La répartition individuelle des frais de chauffage dans un immeuble collectif est devenu un enjeu économique majeur, mais aussi une obligation légale pour les syndics de copropriété, bailleurs sociaux... Dans ce domaine aussi, les objets connectés (IoT) font leur percée offrant des données fiables pour une facturation optimale. Spécialisé en audit énergétique, Eco²Wattconseil en a fait son cheval de bataille.

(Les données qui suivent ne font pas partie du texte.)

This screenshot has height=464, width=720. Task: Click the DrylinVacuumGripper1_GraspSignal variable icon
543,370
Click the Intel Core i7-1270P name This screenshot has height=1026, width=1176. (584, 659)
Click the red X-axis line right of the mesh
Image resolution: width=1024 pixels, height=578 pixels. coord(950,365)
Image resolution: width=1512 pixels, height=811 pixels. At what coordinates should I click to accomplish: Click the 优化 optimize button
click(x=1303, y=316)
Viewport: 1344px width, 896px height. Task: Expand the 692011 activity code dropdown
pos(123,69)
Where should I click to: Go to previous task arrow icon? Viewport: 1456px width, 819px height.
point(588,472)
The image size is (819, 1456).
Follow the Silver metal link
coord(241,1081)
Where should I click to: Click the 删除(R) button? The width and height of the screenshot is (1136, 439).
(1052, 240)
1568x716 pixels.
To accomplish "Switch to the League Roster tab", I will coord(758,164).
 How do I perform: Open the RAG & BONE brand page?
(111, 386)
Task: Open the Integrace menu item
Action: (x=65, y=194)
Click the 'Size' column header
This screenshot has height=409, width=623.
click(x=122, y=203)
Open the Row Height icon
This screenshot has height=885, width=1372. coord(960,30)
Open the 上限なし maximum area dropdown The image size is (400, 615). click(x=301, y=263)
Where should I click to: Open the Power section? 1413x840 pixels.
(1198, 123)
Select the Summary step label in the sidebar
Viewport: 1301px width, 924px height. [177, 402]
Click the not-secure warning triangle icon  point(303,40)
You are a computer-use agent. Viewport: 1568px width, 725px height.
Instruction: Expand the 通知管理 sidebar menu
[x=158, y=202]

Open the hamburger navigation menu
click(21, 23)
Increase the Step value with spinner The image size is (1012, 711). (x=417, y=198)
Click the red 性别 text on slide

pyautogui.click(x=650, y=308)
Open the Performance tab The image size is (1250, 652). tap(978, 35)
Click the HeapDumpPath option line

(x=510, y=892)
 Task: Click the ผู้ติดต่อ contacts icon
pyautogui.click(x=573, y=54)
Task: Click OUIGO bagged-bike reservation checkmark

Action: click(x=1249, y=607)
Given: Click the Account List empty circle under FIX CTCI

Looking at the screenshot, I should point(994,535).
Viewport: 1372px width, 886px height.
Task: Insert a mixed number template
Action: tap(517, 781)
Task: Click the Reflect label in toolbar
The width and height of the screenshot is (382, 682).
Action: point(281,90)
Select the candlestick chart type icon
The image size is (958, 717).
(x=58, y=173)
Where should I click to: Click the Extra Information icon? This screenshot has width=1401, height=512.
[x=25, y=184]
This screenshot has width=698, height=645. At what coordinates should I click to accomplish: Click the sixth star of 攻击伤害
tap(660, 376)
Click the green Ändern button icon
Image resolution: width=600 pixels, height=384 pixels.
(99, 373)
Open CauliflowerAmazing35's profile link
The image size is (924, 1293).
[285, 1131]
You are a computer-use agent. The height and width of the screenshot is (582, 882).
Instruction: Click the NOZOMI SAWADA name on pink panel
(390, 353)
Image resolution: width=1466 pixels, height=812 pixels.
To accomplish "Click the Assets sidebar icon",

Le bureau d'études toulousain, créé en 2008 et dirigé par Geoffrey Dapoigny, ingénieur de 33 ans, et Emile Merhi, architecte, vient de mettre au point Collectinergy : "un produit de rupture", système innovant pour piloter des installations collectives avec une finesse d'analyse nécessaire à la clé de répartition des charges de chauffage. Un début de réponse aux passoires énergétiques pour lesquelles la société fait aussi ses préconisations de travaux... Chaque radiateur est désormais connecté et communicant. Eco²Wattconseil s'engage "contractuellement à 15 à 25% d'économies d'énergie" couvrant l'investissement d'équipement.
Un antivol de calories
Cet antivol de calories permet, par exemple, d'éviter de faire profiter gratuitement de la chaleur de son logement à un voisin moins scrupuleux, qui sera de toute façon contraint par un seuil de température minimale. Chacun paiera désormais sa part, calculée au plus juste. "C'est une répartition équitable et intelligente des calories. Nous permettons de rétablir la solidarité thermique dans les immeubles", explique Arnaud Le Cam, qui vient d'ouvrir l'agence rennaise d'Eco²Wattconseil pour l'Ouest de la France. Le déploiement commercial de cet outil va s'accélérer début 2017. Pour l'instant, le cabinet de conseil a six mois de recul sur un prototype, lauréat de l'appel à projets Green Tech Verte du ministère de l'Environnement pour lequel il a reçu 150 000 euros de subvention. Une somme complétée par 500.000 euros de fonds de la part de Bpifrance dans le cadre du Programme d'investissement d'avenir (PIA).
Déploiement national
En 2017, Eco²Wattconseil espère réaliser une levée de fonds de plus de six millions d'euros. Après Toulouse (10 salariés), Paris (5 sal.) et Rennes, l'entreprise compte se déployer à Lyon et Lille, portée par la loi de transition énergétique. Chacune de ses agences doit générer 300.000 euros de business dans un premier temps, basé sur deux tiers de rénovation et un tiers de programmes immobiliers neufs. A Rennes, Arnaud Le Cam recrute : un à deux ingénieurs thermiciens passionnés de digital pour 2017.